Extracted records

>>>>>

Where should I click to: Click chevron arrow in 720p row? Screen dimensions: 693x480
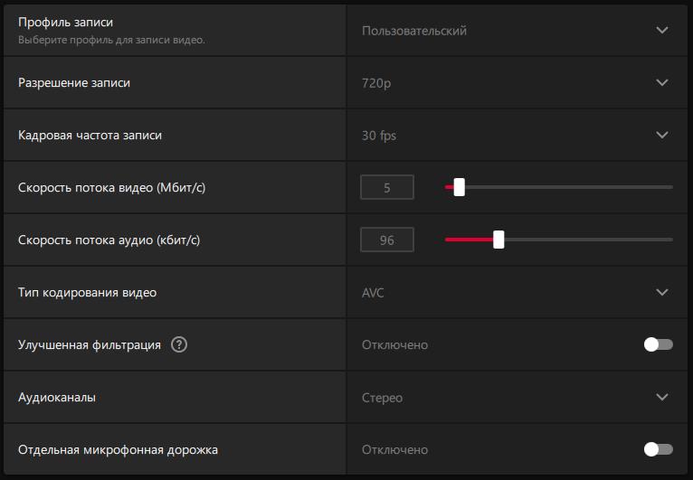[x=662, y=82]
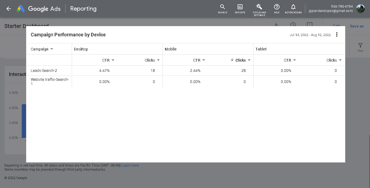This screenshot has height=188, width=370.
Task: Sort by the Mobile Clicks column
Action: [x=240, y=60]
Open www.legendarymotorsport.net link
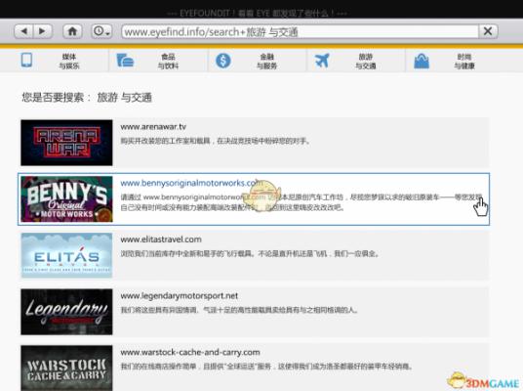 (x=180, y=296)
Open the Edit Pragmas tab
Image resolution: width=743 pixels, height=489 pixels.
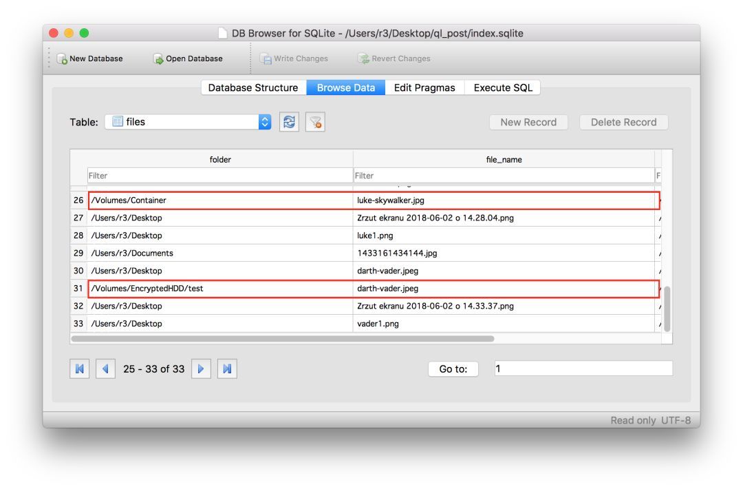424,88
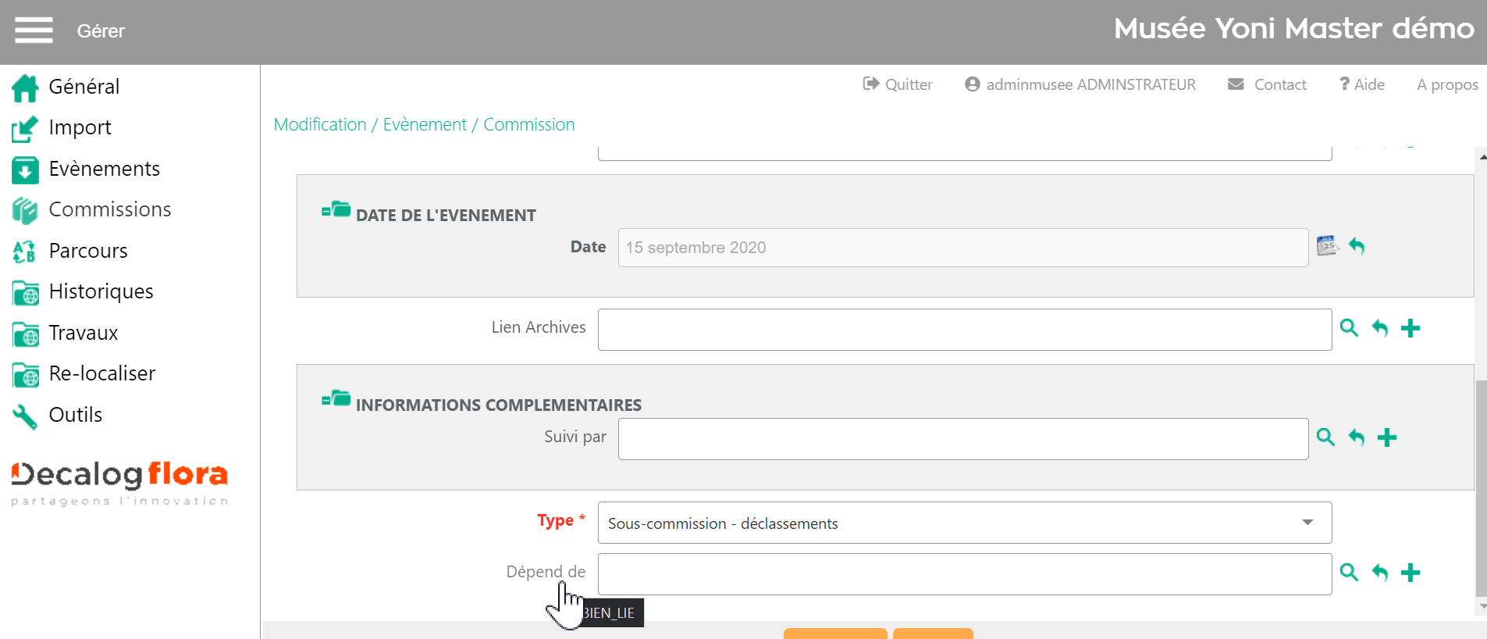Image resolution: width=1487 pixels, height=639 pixels.
Task: Focus the Suivi par input field
Action: tap(962, 439)
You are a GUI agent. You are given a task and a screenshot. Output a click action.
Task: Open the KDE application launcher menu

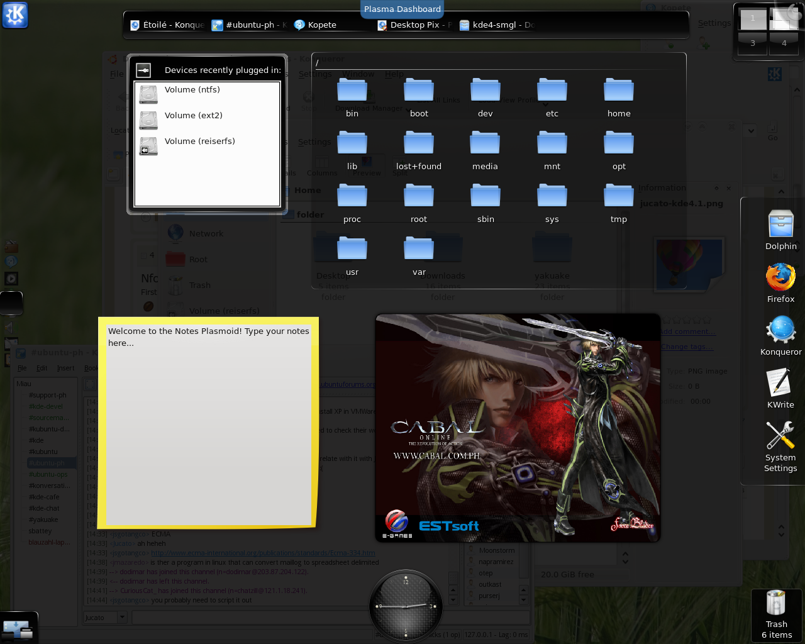point(15,14)
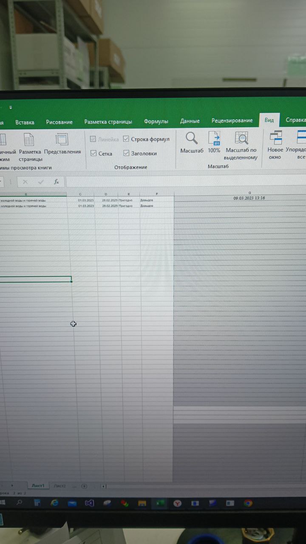Open Представления custom views
Image resolution: width=306 pixels, height=544 pixels.
[62, 139]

<<<<<

**EXERCISE DETAILS**
Your task is to set down every entry exactly, leaving out any picture it contains.

**ANSWER TO THE EXERCISE**
Where should I click to: Click chevron arrow in 720p row? Screen dimensions: 693x480
[x=662, y=82]
This screenshot has height=188, width=370.
Task: Sort by the Mobile Clicks column
Action: [x=240, y=60]
Open www.legendarymotorsport.net link
 (x=180, y=296)
Open the Edit Pragmas tab
Image resolution: width=743 pixels, height=489 pixels.
424,88
Image resolution: width=1487 pixels, height=639 pixels.
Task: Focus the Suivi par input field
Action: tap(962, 439)
You are a GUI agent. You are given a task and a screenshot. Output a click action.
Task: Open the KDE application launcher menu

point(15,14)
Open Представления custom views
Image resolution: width=306 pixels, height=544 pixels.
[62, 139]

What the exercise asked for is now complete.